### EXERCISE AIM
Would you please copy only the lines from the line that contains "Screen dimensions: 798x532" to the end of the data below, exactly, leaving every picture out?

### GIVEN RECORDS
:::

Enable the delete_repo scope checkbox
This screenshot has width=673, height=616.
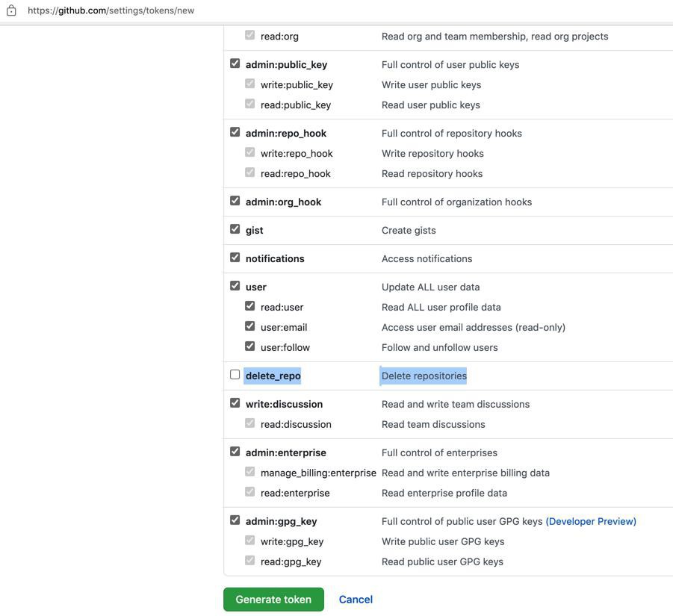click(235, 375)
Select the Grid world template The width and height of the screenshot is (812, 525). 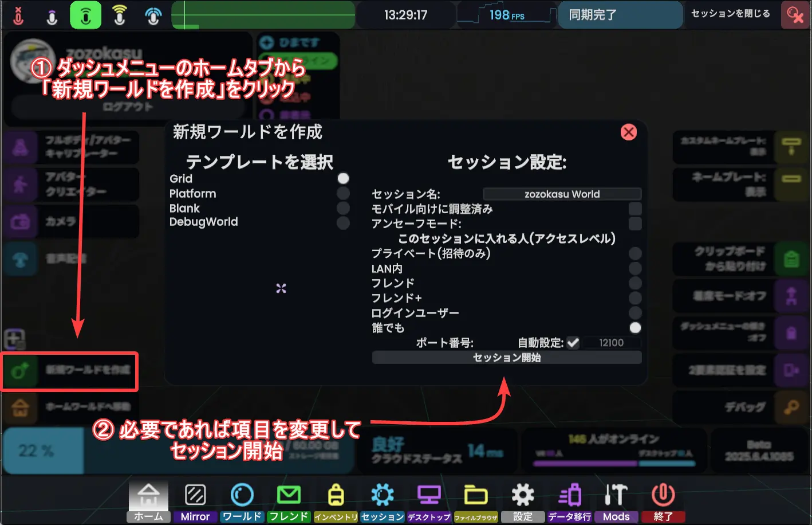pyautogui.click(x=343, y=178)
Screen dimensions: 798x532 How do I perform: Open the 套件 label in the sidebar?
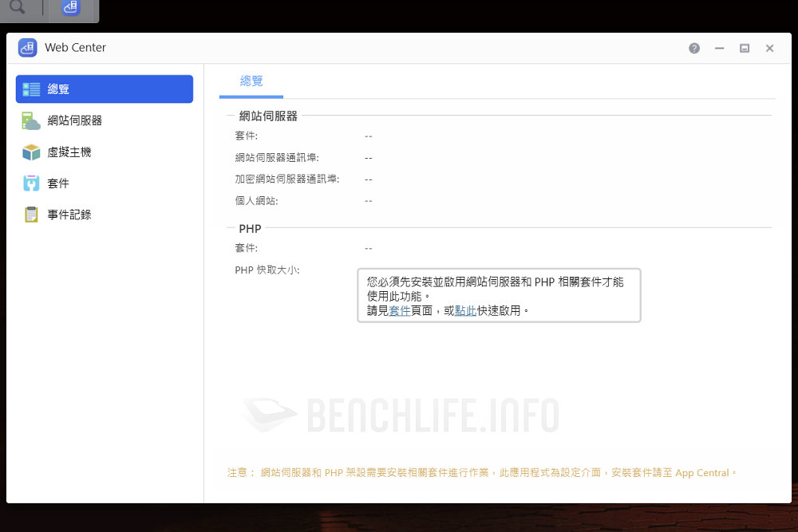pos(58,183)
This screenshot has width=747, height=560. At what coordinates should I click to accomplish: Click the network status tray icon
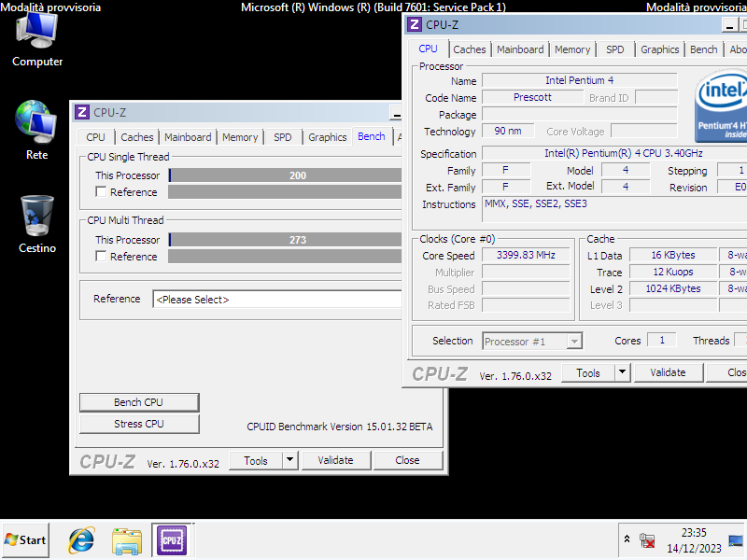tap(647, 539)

:::

### RESULT
Screen dimensions: 798x532 How do I perform: Open the 套件 label in the sidebar?
pos(58,183)
This screenshot has width=747, height=560. At what coordinates should I click to accomplish: Click the network status tray icon
tap(647, 539)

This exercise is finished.